Why Are Some People More Prone to Negative Thoughts?

“Having negative experiences in childhood, as well as adulthood, may strengthen, confirm, and/or create sticky expectations that the world is a negative place,” Dr. Brenner. “Such expectations can come up as negative thoughts, which are defenses against disappointment and other reactions, as well as simply accommodating to the way the world really seems to be,” Dr. Brenner says.

So, for example, someone with a negative thinking parent may internalize those ways of seeing the world and oneself. However, another person in that same situation might respond adaptively by adopting a more positive way of appraising things. From a biological standpoint, less resilient people are more likely to worry and get stuck in negative thinking, Dr. Brenner says.

How To Stop Negative Thoughts

But, the good news is, you don’t have to be stuck in a negative spiral (read that statement again so it sinks in). You can consciously work to turn that Debbie Downer mentality around.

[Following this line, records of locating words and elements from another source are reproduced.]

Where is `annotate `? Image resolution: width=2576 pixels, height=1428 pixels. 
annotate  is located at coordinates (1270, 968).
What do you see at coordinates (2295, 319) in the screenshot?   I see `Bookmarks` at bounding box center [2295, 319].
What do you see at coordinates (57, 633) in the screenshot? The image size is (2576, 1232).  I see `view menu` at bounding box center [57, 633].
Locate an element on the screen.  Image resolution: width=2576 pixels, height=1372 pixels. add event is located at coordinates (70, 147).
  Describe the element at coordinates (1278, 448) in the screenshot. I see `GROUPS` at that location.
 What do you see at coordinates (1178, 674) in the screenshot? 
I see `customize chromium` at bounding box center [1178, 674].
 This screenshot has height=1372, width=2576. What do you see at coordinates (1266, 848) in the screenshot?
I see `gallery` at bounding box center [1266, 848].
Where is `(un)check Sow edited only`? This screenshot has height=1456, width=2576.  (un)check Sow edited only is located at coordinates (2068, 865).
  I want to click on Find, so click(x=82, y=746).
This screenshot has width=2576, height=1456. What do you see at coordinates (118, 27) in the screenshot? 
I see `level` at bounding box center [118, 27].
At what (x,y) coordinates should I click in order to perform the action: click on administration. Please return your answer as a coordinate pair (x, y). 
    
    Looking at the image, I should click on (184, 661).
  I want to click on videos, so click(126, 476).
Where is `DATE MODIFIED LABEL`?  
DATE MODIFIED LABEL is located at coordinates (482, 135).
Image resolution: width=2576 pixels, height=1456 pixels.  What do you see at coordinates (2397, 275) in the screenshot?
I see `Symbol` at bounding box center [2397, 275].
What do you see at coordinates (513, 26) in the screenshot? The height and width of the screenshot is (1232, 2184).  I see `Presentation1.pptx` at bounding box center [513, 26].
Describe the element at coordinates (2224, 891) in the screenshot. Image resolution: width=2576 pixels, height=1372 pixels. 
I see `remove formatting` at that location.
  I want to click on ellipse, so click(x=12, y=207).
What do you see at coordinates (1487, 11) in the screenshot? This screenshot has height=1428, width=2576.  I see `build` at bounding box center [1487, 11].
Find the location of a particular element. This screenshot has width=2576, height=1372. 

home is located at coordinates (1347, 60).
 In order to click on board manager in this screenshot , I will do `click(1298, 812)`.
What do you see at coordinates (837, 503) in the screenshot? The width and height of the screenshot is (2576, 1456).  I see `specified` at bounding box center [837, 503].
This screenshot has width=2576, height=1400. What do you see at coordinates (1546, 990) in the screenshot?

And it starts by recognizing your negative ways of thinking.

  • Imagine a stop sign literally. This can help put the brakes on the negative thought as it strikes. “This kind of visualization—of a literal diversion—can help move your attention away from negative thoughts,” Dr. Brenner says. You can also try distracting yourself—listen to music, go for a walk, imagine a positive memory, call a friend. “Switching to another task where you can get absorbed in something more efficacious helps build self-esteem and give you a realistic positive reappraisal.” he says.

  • Be curious, not self-critical. This is a way of being kind to yourself when uncomfortable thoughts come up. “Giving yourself a compassionate pause can serve as a distraction, an interruption, and a way to change the activity of brain networks,” Dr. Brenner says. Studies show, over time, compassion-based practices, such as giving yourself a positive affirmation like, “I’m doing the best I can,” or “I’m being really hard on myself,” can help a great deal to change the way the brain responds to negativity by reducing self-critical thinking and anxiety.

  • Pay attention to the thought itself. Did you ever realize, the more you try not to think about something, the more you, in fact, think about it? “When people try to push negative emotions away, they unintentionally grow stronger,” Dr. Naragon-Gainey says. Studies show being mindful by honoring and accepting the thought and trying to work through it in a constructive way can help resolve the underlying issues. “Practice noticing the thought without jumping to judgement,” she says. Try to understand why thinking this way is problematic. Say things like, “Is this thought accurate? Is this thought helpful?” Taking a cognitive perspective can help you cultivate more accurate and helpful ways of thinking and feeling.